▶ _AIM OF THE EXERCISE_: Locate each line below that contains the string "Click", and copy every such line.

[Start of LISTING]

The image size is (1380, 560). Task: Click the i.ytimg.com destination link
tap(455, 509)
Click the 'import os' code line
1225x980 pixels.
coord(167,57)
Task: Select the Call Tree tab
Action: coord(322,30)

[End of LISTING]

▶ _COMPLETE OUTPUT_:
The image size is (1380, 560). Task: Click the i.ytimg.com destination link
Click the 'import os' code line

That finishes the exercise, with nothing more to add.